我想获取WordNet
语料库中单词的长度
代码:
from nltk.corpus import wordnet as wn
len_wn = len([word.lower() for word in wn.words()])
print(len_wn)
我得到的输出为147306
我的问题:
- 我得到了单词的总长度
WordNet
吗? tokens
像这样zoom_in
算吗word
?
取决于“单词”的定义是什么。该wn.words()
函数遍历所有的lemma_names
,https://github.com/nltk/nltk/blob/develop/nltk/corpus/reader/wordnet.py#L1701和https://github.com/nltk/nltk/blob/develop /nltk/corpus/reader/wordnet.py#L1191
def words(self, lang="eng"):
"""return lemmas of the given language as list of words"""

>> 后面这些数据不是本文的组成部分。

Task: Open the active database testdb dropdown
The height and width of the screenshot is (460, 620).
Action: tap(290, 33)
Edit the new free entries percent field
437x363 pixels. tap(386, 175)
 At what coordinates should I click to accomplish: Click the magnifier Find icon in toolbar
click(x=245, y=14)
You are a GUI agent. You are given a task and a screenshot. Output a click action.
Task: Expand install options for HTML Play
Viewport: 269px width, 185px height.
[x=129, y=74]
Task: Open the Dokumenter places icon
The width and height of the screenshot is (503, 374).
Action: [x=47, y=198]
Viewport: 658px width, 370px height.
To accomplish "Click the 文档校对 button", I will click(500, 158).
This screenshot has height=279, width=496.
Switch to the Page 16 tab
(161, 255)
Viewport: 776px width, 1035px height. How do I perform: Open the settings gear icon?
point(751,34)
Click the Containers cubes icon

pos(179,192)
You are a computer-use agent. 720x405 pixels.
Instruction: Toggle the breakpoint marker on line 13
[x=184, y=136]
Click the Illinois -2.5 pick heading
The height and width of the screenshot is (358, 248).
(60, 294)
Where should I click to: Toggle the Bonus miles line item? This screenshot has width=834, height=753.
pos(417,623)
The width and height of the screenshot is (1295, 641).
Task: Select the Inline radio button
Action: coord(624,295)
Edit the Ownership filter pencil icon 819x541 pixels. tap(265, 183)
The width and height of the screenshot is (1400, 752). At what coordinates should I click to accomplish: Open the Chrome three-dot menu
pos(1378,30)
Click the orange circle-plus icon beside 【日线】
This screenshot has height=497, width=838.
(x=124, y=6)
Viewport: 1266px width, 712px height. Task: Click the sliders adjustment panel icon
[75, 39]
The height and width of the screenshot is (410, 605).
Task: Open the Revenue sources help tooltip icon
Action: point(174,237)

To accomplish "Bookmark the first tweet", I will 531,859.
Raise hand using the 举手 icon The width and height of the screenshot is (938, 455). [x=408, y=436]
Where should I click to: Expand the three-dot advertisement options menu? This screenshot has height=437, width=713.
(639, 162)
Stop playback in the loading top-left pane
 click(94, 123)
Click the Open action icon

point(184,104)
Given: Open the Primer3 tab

return self.all_lemma_names(lang=lang)
def all_lemma_names(self, pos=None, lang="eng"):
"""Return all lemma names for all synsets for the given
part of speech tag and language or languages. If pos is
not specified, all synsets for all parts of speech will
be used."""
if lang == "eng":
if pos is None:
return iter(self._lemma_pos_offset_map)
else:
return (
lemma
for lemma in self._lemma_pos_offset_map
if pos in self._lemma_pos_offset_map[lemma]
)
因此,如果“单词”的定义是所有可能的引理,那么是的,此函数为您提供 Wordnet 中引理名称中单词的总长度:
>>> sum(len(lemma_name) for lemma_name in wn.words())
1692291
>>> sum(len(lemma_name.lower()) for lemma_name in wn.words())
1692291
小写不是必需的,因为引理名称应该被降低。甚至命名实体,例如
>>> 'new_york' in wn.words()
True
但请注意,相同的引理可以有非常相似的引理名称:
>>> 'new_york' in wn.words()
True
>>> 'new_york_city' in wn.words()
True
那是因为 wordnet 的结构。NLTK 中的 API 将“含义”组织为同义词集,一个同义词集包含链接到多个引理,每个引理至少有一个名称:
>>> wn.synset('new_york.n.1')
Synset('new_york.n.01')
>>> wn.synset('new_york.n.1').lemmas()
[Lemma('new_york.n.01.New_York'), Lemma('new_york.n.01.New_York_City'), Lemma('new_york.n.01.Greater_New_York')]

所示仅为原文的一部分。